▸ **RAW DATA**:
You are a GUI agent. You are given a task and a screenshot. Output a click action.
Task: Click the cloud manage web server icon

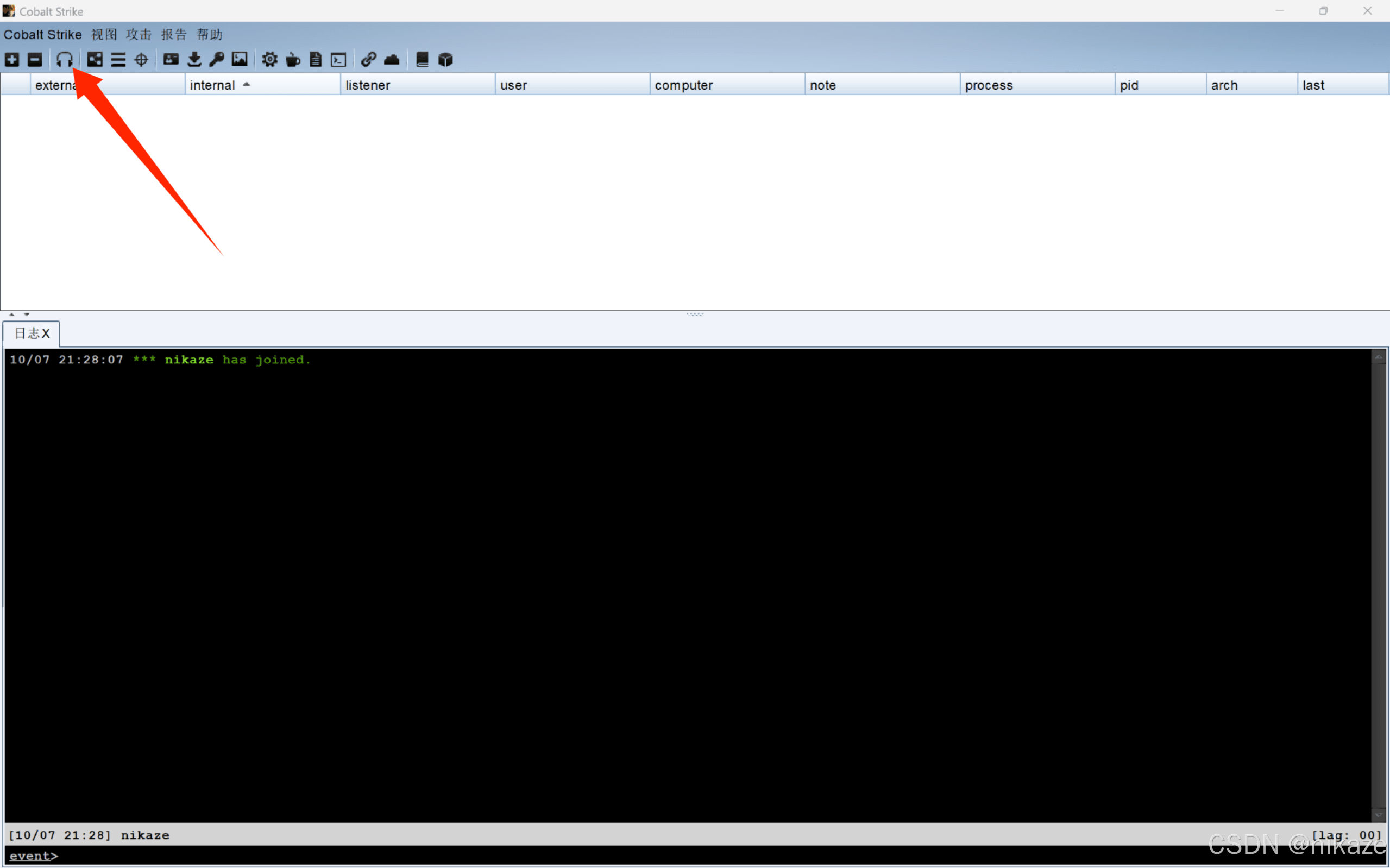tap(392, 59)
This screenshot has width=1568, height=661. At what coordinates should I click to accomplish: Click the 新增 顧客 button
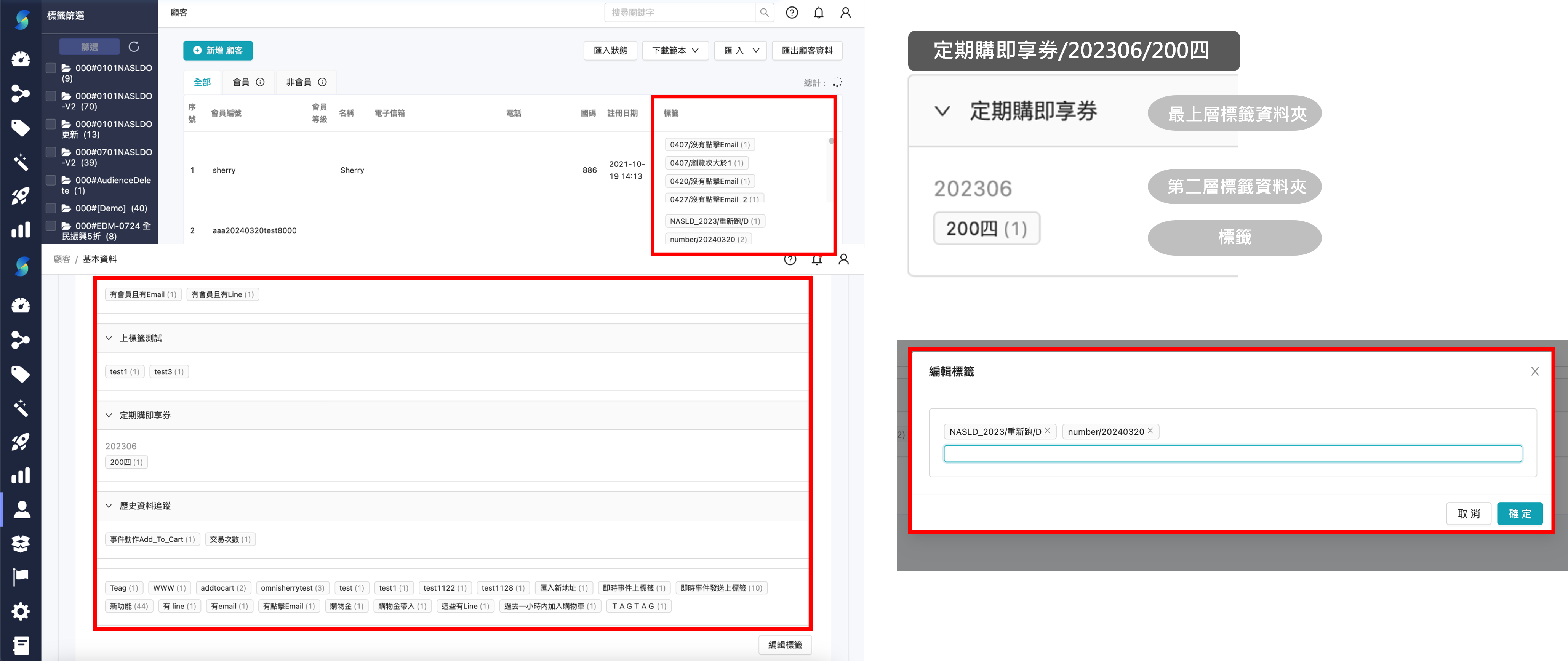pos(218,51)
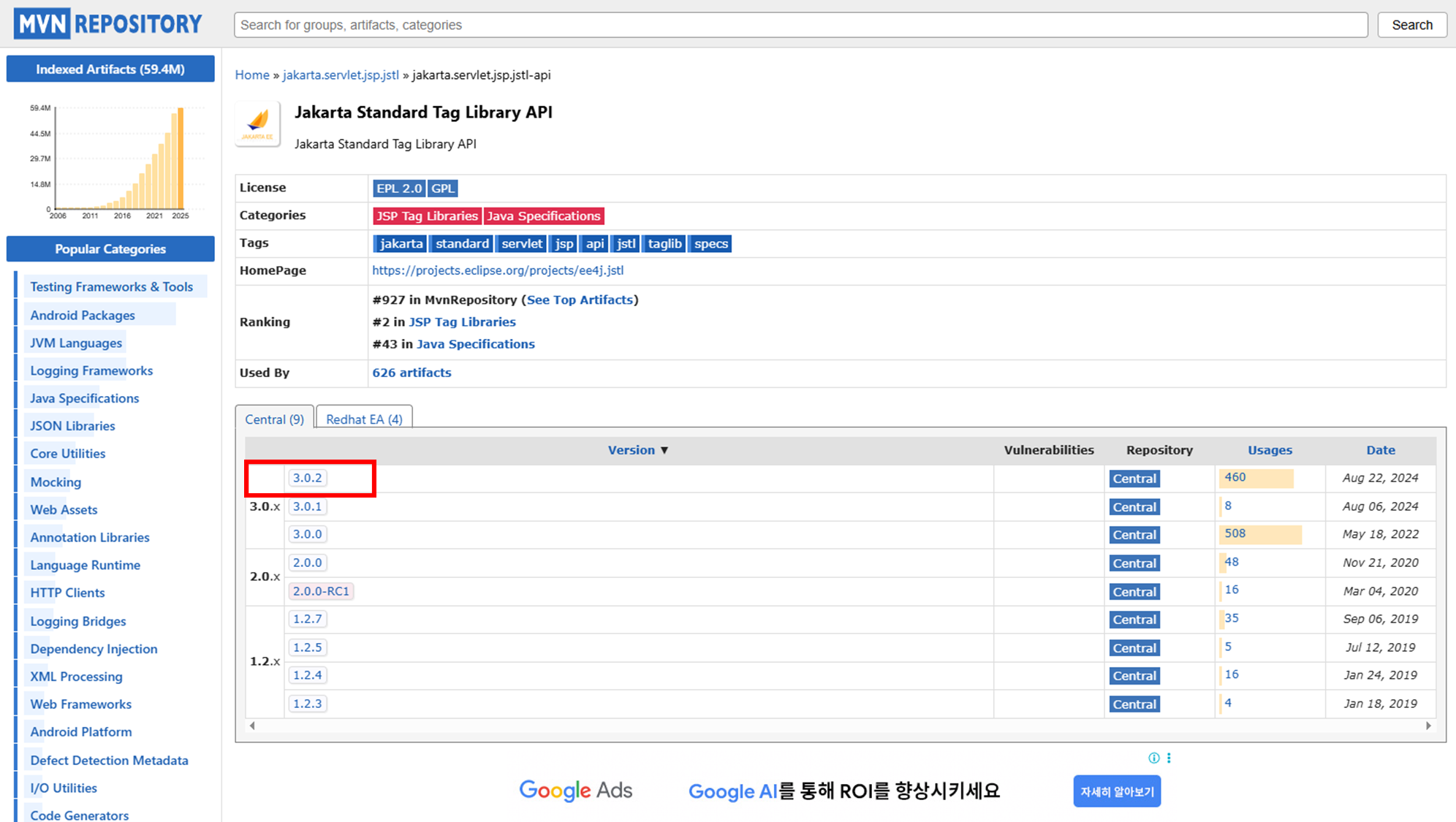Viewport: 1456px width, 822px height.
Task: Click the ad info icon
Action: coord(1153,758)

▸ **TASK PROMPT**: Keep the pictures out and write out the records exactly.

▸ **RESPONSE AREA**:
You are a GUI agent. You are given a task and a screenshot. Output a click action.
Task: Click the cloud manage web server icon

tap(392, 59)
This screenshot has width=1568, height=661. At what coordinates should I click to accomplish: Click the 新增 顧客 button
pos(218,51)
Viewport: 1456px width, 822px height.
Task: Click the ad info icon
Action: coord(1153,758)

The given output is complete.